PERSONAL: Born in Buchans, Newfoundland, Canada. Education: Memorial University, St. John's, Canada, B.A.

ADDRESSES: Home—St. John's, Newfoundland, Canada. Agent—c/o Author Mail, Random House of Canada, Ltd., One Toronto St., Unit 300, Toronto, Ontario M5C 2V6, Canada.


CAREER: Poet and writer.

AWARDS, HONORS: Bronwen Wallace Award, 1994; Writers' Alliance of Newfoundland and Labrador Literary Award for Poetry, 1996.


WRITINGS:


Arguments with Gravity, Quarry Press (Kingston, Canada), 1996.

Hard Light, Brick Books (Ontario, Canada), 1998.

Flesh and Blood: Stories, Beach Holme Publishing (Vancouver, Canada), 1998.

River Thieves, Doubleday Canada (Toronto, Canada), 2001.

Salvage, McClelland & Stewart (Toronto, Ontario, Canada), 2002.


SIDELIGHTS: Arguments with Gravity, a collection of poems, established Michael Crummey as a writer worth watching. The first part contains poems centered on his own family and the realities of working class life in Newfoundland. Other sections concern politics, gender issues, and travel, including travel to China. "Flash fires of brilliant lines occur throughout. This young writer has voice," wrote John B. Lee in Quill & Quire, though he found the political poems too preachy and bombastic. Canadian Book Review Annual contributor James Deahl called it "an impressive debut," particularly the section about his home and father, which "splendidly evokes a world of real work, of cod fishing and hardrock mining."
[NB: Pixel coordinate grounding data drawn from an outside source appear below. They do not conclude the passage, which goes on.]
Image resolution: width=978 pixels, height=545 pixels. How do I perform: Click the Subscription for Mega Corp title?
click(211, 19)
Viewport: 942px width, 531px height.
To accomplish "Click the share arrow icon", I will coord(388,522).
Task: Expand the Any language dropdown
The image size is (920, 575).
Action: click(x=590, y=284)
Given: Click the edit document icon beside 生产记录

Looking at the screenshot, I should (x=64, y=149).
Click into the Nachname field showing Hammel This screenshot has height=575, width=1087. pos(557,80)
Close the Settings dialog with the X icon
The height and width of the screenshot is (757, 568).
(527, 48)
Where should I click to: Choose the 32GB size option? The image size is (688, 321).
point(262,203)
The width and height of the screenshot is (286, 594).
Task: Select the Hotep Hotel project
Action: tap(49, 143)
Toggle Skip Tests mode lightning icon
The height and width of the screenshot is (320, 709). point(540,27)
Crummey's next poetry collection, Hard Light, focuses more exclusively on the cod fishers and miners of his hometown. The first section is a series of poetic narratives dealing with the tribulations of small-town life. This was followed by a poetic retelling of a diary written by a Captain John Froude, who sailed the seas in the late nineteenth and early twentieth centuries before retiring to Newfoundland. The last section, "A Map of the Islands," is a series of poems contrasting the permanence of the Newfoundland landscape with the changing lives and cultures of its inhabitants. R.G. Moyles in the Canadian Book Review Annual wrote, "Crummey is not only clever in his manipulation of materials; he is a brilliant stylist, never obscure and rarely pedantic." Marnie Parsons in the University of Toronto Quarterly noted Crummey's connections between the land, the people, and the fish that are so much a part of both. She wrote, "throughout the book, Crummey suggests the congruity between man and fish—the fish, splayed like a man; the man, heart cut out like a fish. The people in this book are of Newfoundland, the land and the sea, with their many variations and complexities." Canadian Literature reviewer Claire Wilkshire concluded, "Hard Light marks Crummey's emergence as a poet of distinction."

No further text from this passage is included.